LA PROVINCIA LAS PALMAS
Cuatro cometas de kitesurf arrastraron desde Madeira hasta Gran Canaria al 'Arkema-Région Aquitaine'
El trimarán ´Arkema-Région Aquitaine´, ayer, en el pantalán del Real Club Náutico de Gran Canaria. | sabrina ceballos
El trimarán de Lalou Roucayrol, estrella de la náutica francesa, empleó tres días en el viaje. El Real Club Náutico de Gran Canaria ha resultado el mejor refugio para reparar una nave que volcó -y quedó del revés- en el transcurso de una regata a unas 200 millas de la costa portuguesa. El equipo galo contactó con el navegante Jorge Cantero, que ejerció de valioso enlace en la Isla para sacar del apuro a un bólido de los mares, unos seis metros más corto de los que deslumbran en la Copa América.
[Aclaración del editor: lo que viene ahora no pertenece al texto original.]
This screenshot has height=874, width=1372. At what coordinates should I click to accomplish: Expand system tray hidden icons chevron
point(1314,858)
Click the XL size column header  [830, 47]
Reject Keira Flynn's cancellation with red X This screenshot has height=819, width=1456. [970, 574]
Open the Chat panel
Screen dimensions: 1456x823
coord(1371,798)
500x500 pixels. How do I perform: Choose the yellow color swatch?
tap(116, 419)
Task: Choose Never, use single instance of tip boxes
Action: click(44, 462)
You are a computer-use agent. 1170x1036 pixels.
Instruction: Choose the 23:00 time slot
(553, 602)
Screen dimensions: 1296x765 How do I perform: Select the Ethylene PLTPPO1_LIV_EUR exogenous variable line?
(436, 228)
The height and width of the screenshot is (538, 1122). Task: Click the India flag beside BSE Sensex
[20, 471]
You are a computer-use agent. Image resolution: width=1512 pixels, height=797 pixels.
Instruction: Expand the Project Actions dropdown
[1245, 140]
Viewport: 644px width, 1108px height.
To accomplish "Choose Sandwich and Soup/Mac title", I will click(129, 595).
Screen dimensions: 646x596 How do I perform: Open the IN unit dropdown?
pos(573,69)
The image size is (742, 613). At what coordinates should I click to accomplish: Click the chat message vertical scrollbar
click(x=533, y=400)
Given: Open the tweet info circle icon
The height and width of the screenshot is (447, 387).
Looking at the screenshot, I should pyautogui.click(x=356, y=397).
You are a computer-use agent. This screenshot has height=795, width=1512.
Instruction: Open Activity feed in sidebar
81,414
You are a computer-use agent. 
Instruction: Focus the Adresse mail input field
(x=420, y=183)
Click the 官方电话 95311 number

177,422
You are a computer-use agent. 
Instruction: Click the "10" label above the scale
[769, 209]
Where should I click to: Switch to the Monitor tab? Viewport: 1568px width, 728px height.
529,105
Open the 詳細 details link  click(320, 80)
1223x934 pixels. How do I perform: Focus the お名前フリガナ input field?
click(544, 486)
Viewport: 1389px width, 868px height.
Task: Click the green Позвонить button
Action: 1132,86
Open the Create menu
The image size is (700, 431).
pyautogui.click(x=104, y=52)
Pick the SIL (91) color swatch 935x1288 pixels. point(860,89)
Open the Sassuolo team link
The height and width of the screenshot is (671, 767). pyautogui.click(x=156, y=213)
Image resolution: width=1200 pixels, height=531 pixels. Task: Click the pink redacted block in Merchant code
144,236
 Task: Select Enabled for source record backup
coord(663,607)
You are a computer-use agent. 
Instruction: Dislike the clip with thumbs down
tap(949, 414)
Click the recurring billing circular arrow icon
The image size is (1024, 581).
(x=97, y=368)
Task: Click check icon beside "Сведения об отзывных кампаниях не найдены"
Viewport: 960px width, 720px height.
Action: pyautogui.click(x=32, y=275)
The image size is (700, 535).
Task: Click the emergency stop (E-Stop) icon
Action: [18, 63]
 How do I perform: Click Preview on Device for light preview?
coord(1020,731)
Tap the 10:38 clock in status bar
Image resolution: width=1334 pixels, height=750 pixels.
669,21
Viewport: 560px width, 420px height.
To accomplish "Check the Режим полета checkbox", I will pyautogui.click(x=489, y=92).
El fino ingenio bautizado como Arkema-Région Aquitaine encabezaba el pasado 10 de noviembre la Transat Jacques Vabre, prestigiosa competición náutica entre Francia y Sudamérica. Pero en una mar adversa, el trimarán de 15,24 metros de eslora, un auténtico Fórmula-1 de los océanos, trabucó: perdió la primera plaza y se quedó a merced de las corrientes, boca abajo. Ocurrió a unas 220 millas del puerto de Cascais, cerca de Lisboa. Así, con la embarcación del revés, los tripulantes Lalou Roucayrol y Mayeul Riffet pasaron cuatro días, hasta que fueron arrastrados a tierra por el remolcador holandés West.
"Soy un marino, jamás abandono un barco", explicó Roucayrol a los medios franceses tras su rescate. Por eso, entre otras cosas, es una estrella de la vela de su país. Además, tenía otro motivo para no dejar a su suerte al modernísimo Arkema-Région Aquitaine, acabado en 2013. Casi cuatro años atrás perdió el barco con el que había completado una Ruta del Ron (otra de las grandes regatas transoceánicas). Había quedado segundo, pero el incidente, también tras un vuelco, debió volverse un recuerdo amargo.
Tanto, que esta vez se empeñó en que el trimarán cuya construcción había impulsado él mismo pudiese tener mejor fortuna. Su vida y la de sus compañeros no estuvieron en peligro, gracias a los sistemas de localización por satélite del barco. Pero tuvieron que pelear -y ser pacientes- para poder llevarlo a buen puerto. Éste resultó estar en Madeira, en donde Roucayrol y su equipo comprobaron que no podían proceder con las reparaciones necesarias.